Introduction: Heart failure (HF) is commonly subgrouped into HF with preserved and reduced ejection fraction (HFpEF and HFrEF). Genome-wide association studies (GWAS) of all-HF have identified few risk loci. No GWAS of HF subtypes have been reported and whether genetic risk for HF subtypes is shared is unknown. We hypothesized that GWAS could be used to elucidate unique and shared genetics mechanisms for HF subtypes.
Methods: We assigned HF status in 6,149 European ancestry individuals ascertained for cardiovascular phenotypes in BioVU, the Vanderbilt biobank linked to de-identified electronic health records.
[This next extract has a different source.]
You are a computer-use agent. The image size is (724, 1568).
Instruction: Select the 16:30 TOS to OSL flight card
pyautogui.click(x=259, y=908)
HF subtype was assigned using echocardiographic data when available (HFpEF: LVEF≥50%; HFrEF: ≤40%). Our dataset contained 3,043 HF cases (965 HFpEF; 1,214 HFrEF) and 3,106 non-HF controls. Subjects were genotyped on the Illumina Multi-Ethnic Genotyping Array and imputed to 1000Genomes. The association of SNPs with HFpEF and HFrEF was assessed with logistic regression, assuming an additive model and adjusting for sex, age at HF diagnosis (cases) or age at last record (controls), BMI, MI, hypertension, diabetes, eGFR, and principal components 1-3.
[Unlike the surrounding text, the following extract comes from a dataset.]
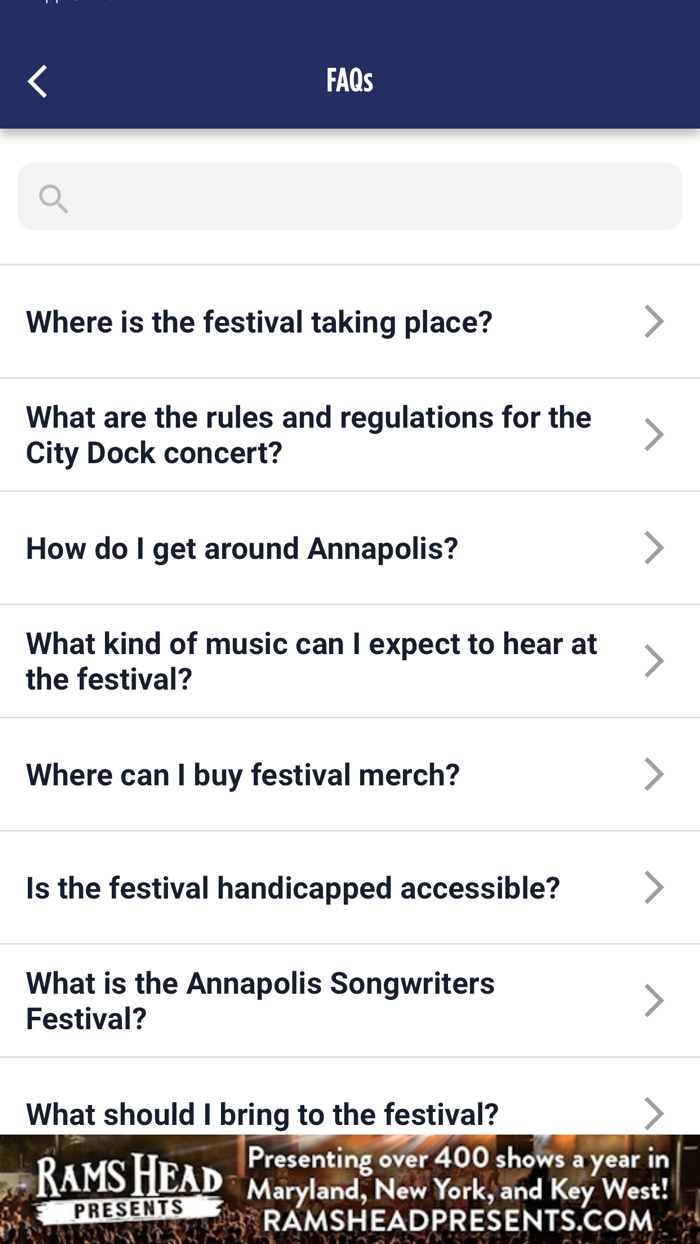Expand 'How do I get around Annapolis?'
This screenshot has width=700, height=1244.
[x=242, y=548]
Results: One SNP (rs149963827) in a long noncoding RNA on chromosome 1 associated with HFrEF at genome wide significance (p=4.04e-08, Figure 1). No SNPs reached this threshold with HFpEF. Of 1,821 SNPs moderately associated (<1e-04) with either subtype, only 3 were shared. Shared SNPs were in SGCZ, a component of the dystrophin-glycoprotein complex, VDR, a gene previously implicated in HF, and FGF14, one of a family of proteins with wide biologic activity.
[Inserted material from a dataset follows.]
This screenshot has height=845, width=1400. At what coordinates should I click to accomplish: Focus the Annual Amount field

Conclusions: These findings suggest a possible role for non-coding RNAs in HFrEF risk. Strongly associated genetic modifiers of HFpEF and HFrEF are largely distinct, but shared SNPs annotate to biologically plausible genes. Larger studies are needed to replicate these findings, further elucidate subtype-specific risk loci, and evaluate shared polygenic risk.